Here are a few code samples:

[http://rosettacode.org/wiki/99_Bottles_of_Beer#Fexl](http://rosettacode.org/wiki/99_Bottles_of_Beer#Fexl)

[http://rosettacode.org/wiki/Fibonacci_sequence#Fexl](http://rosettacode.org/wiki/Fibonacci_sequence#Fexl)

[http://fexl.com/sample/](http://fexl.com/sample/)

This one's a bit more involved:

[http://fexl.com/demo/](http://fexl.com/demo/)

You'll also find some code samples in the "test" directory:

[https://github.com/chkoreff/Fexl/tree/master/src/test](https://github.com/chkoreff/Fexl/tree/master/src/test)

The program a1.fxl there is the definitive test suite.

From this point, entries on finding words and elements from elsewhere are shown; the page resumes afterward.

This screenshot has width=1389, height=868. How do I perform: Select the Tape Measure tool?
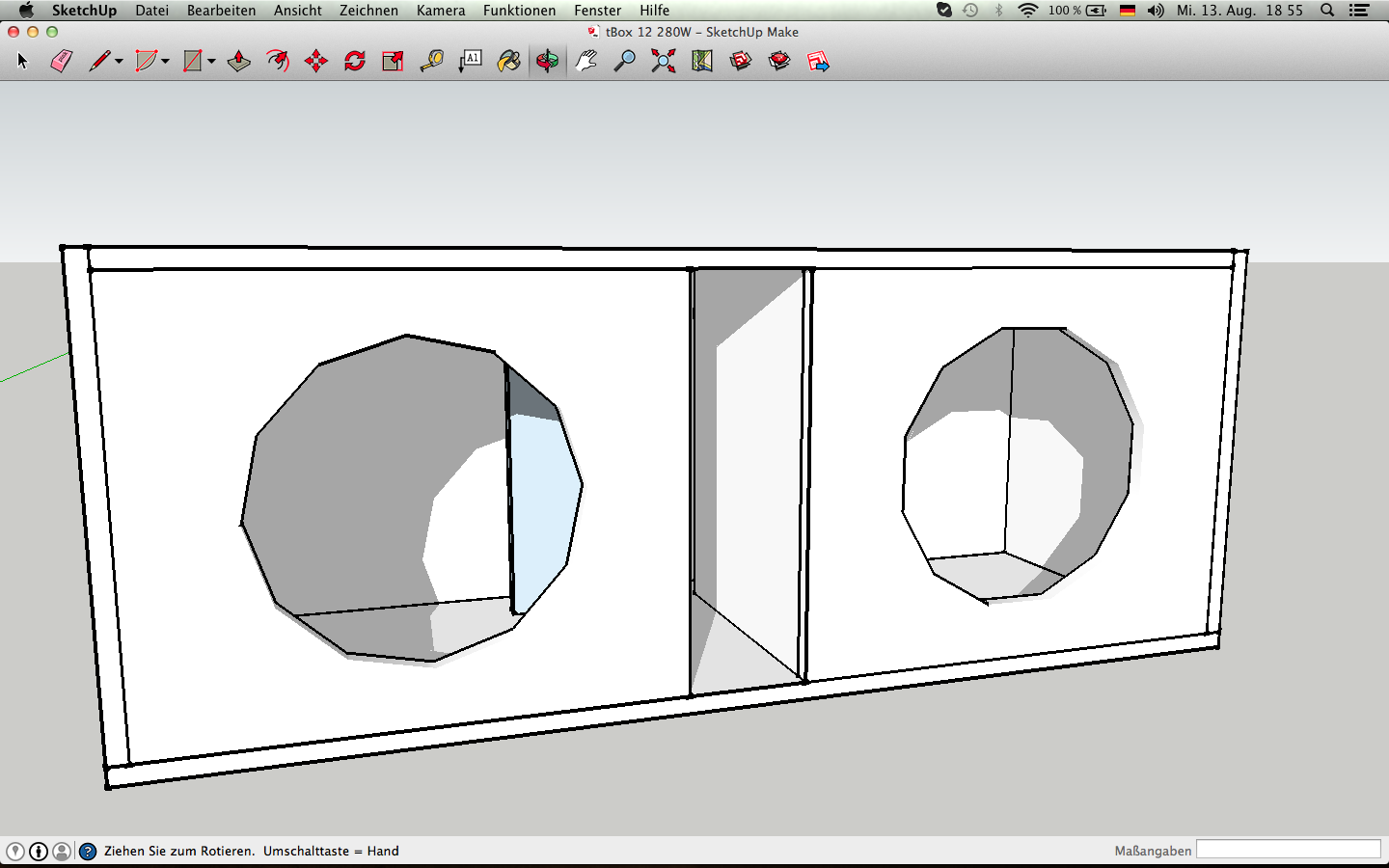click(431, 61)
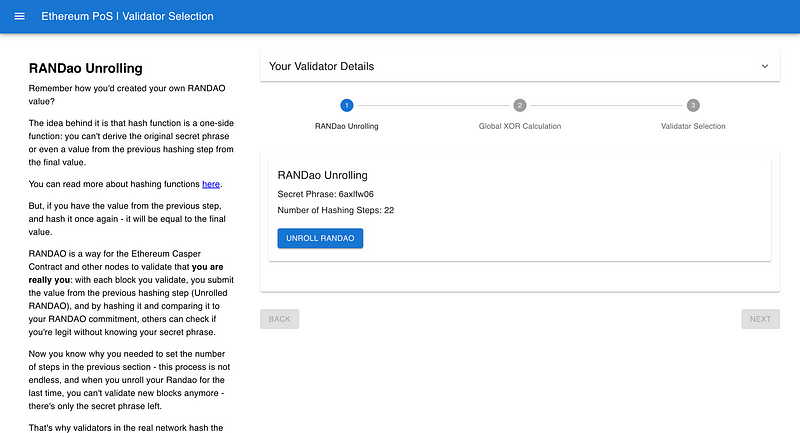Open the 'here' hashing functions link
Image resolution: width=800 pixels, height=433 pixels.
coord(211,184)
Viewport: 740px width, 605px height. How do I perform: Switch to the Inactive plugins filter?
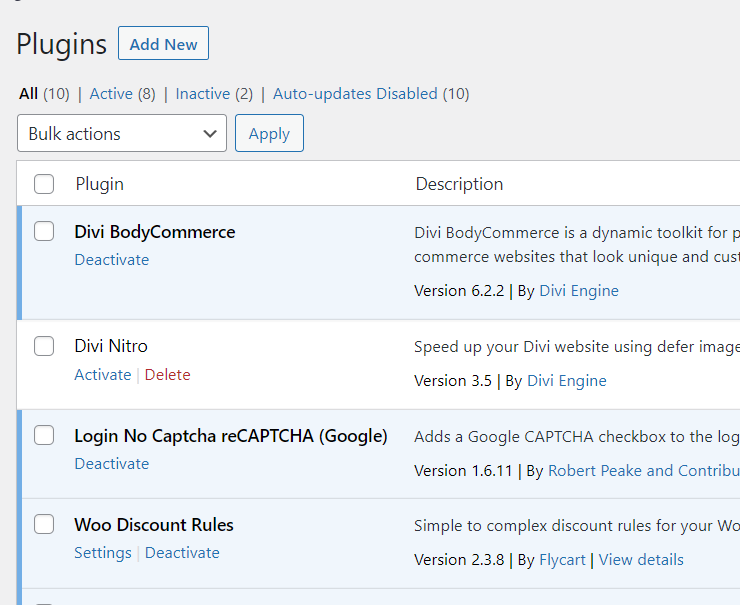[202, 94]
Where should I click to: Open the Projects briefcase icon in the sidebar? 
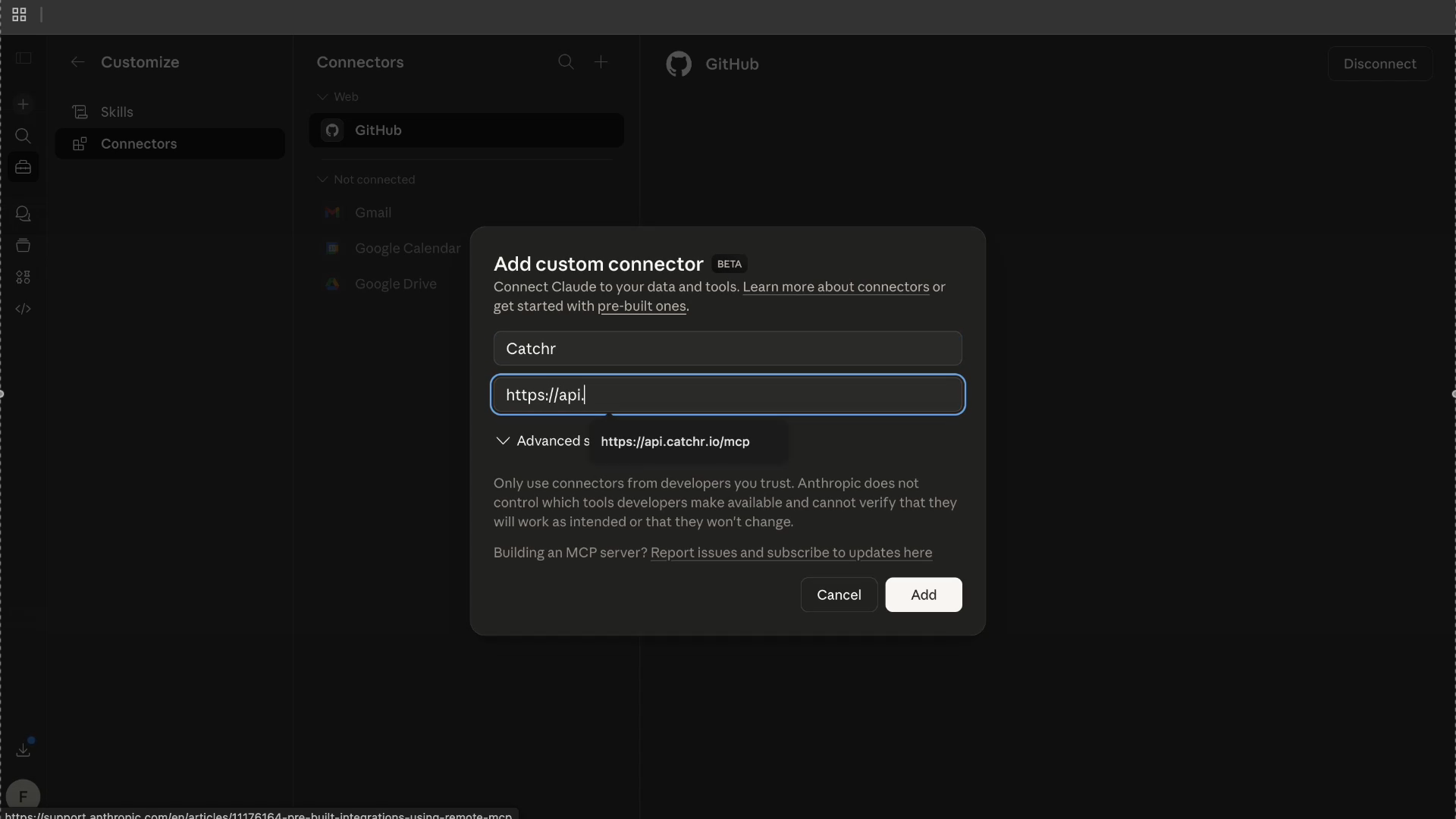(24, 168)
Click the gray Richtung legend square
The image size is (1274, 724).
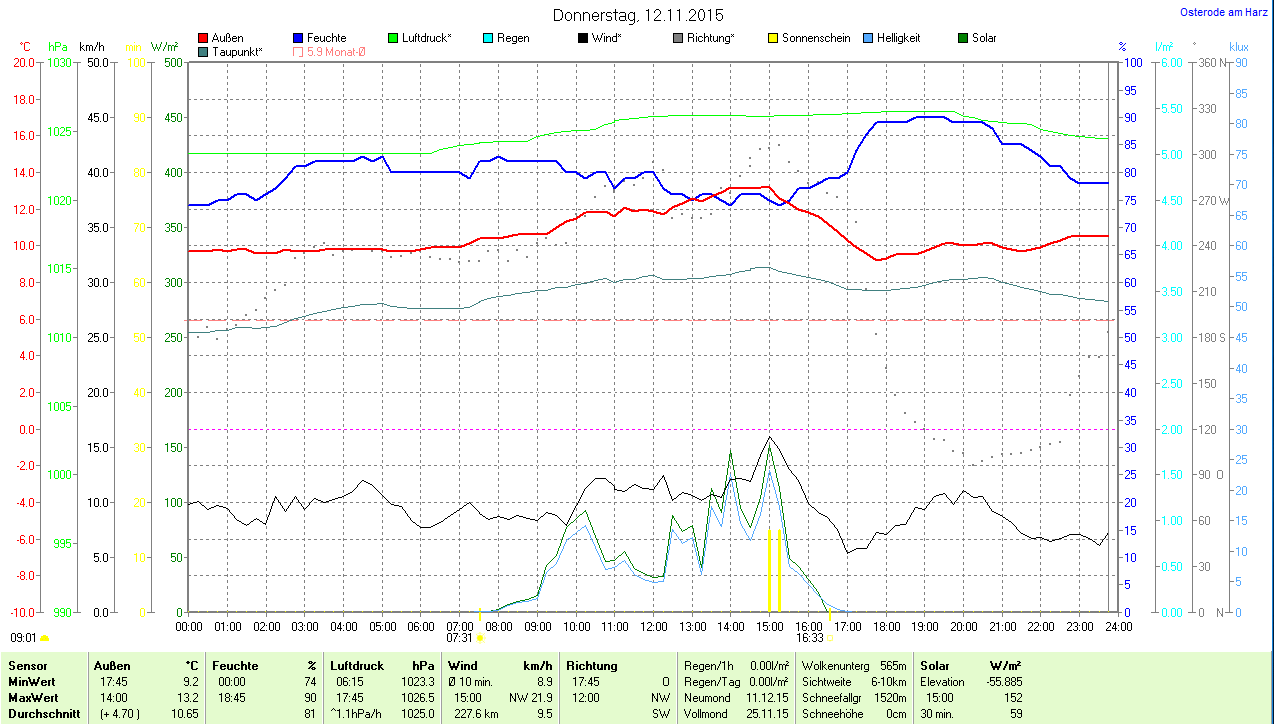678,38
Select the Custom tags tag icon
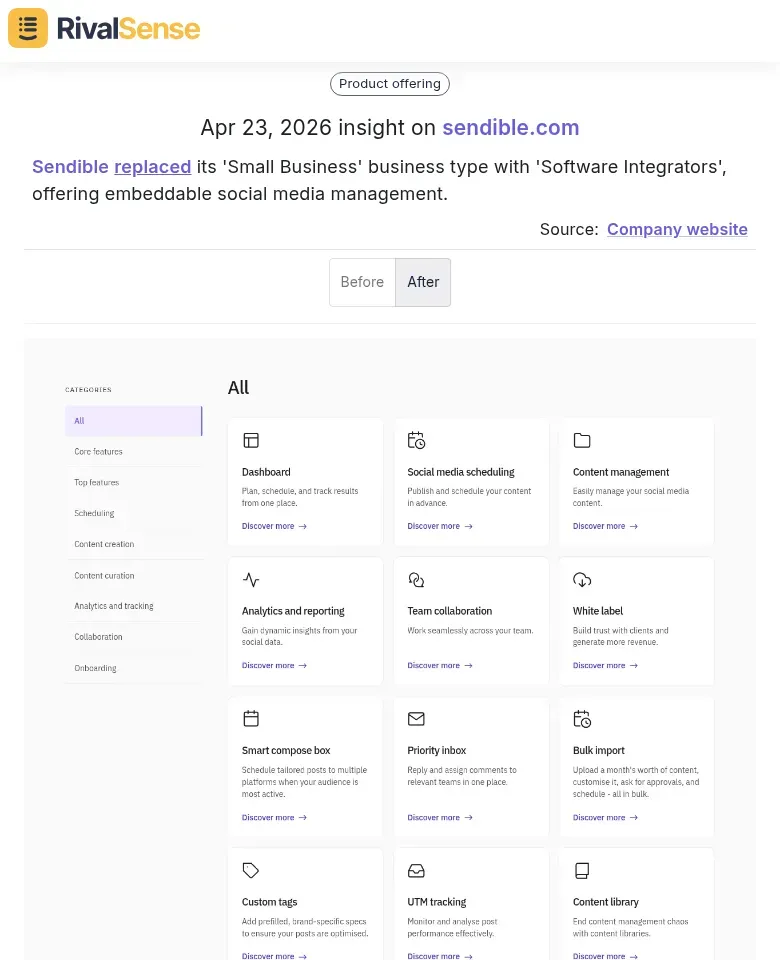 (x=251, y=870)
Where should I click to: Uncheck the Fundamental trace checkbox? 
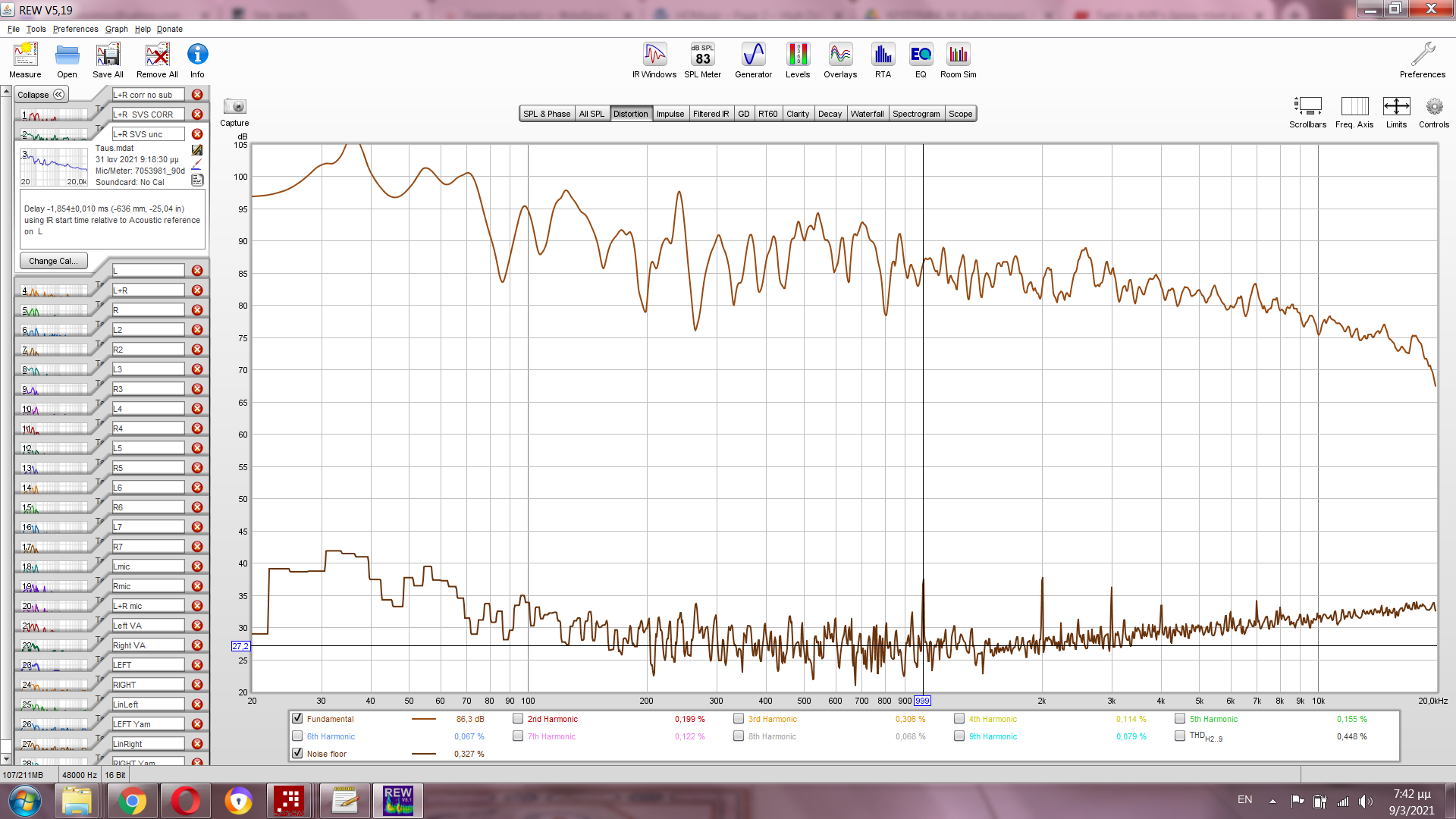(x=297, y=719)
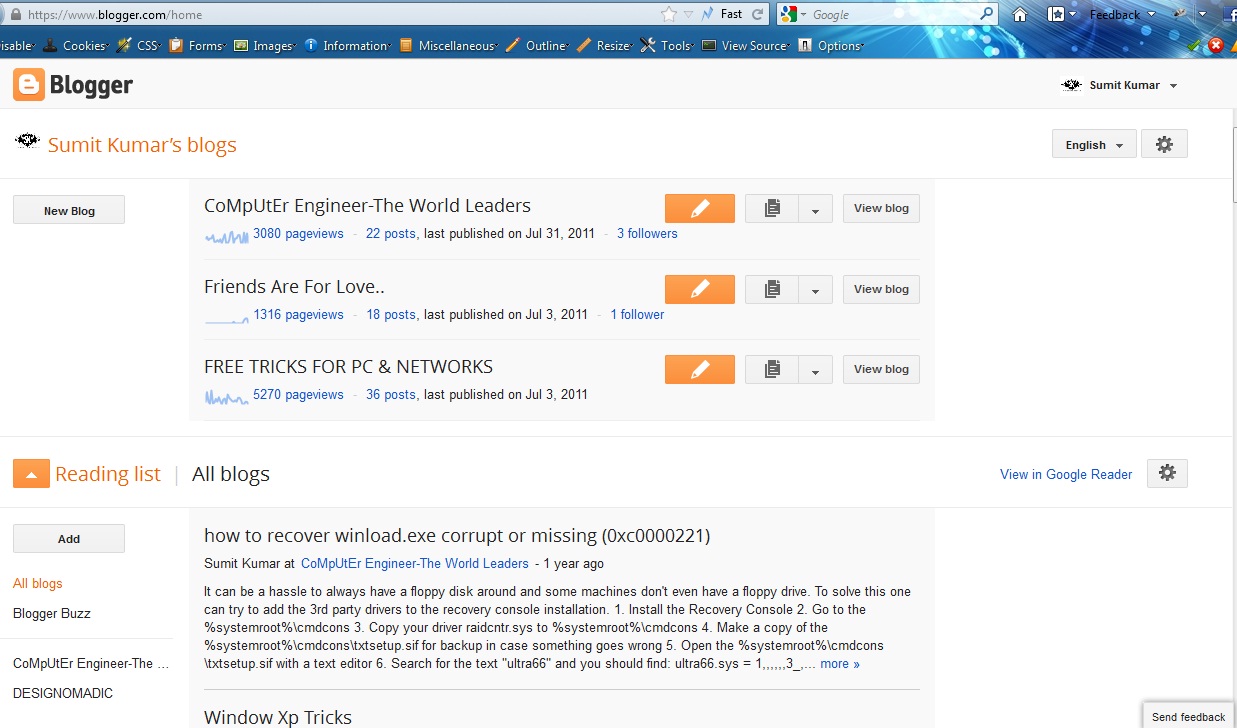This screenshot has width=1237, height=728.
Task: Click View blog for Friends Are For Love
Action: click(881, 289)
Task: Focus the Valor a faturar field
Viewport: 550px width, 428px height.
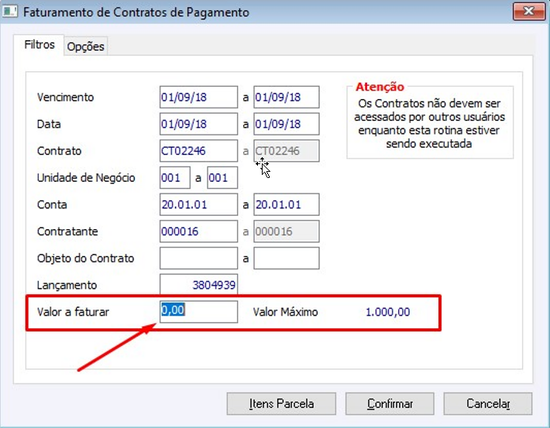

The program a2.fxl
reads what you type and echoes it back.

The samples above should help illustrate the nature of the language.
Grammatically, it's very simple:

[http://fexl.com/grammar/](http://fexl.com/grammar/)

For another quick illustration of the language, I'll give you a sample here:

    
    
        say "Hello"
        \x=(* 4.7 8.6)
        put "x = " put x nl
    

The output is:

    
    
        Hello
        x = 40.42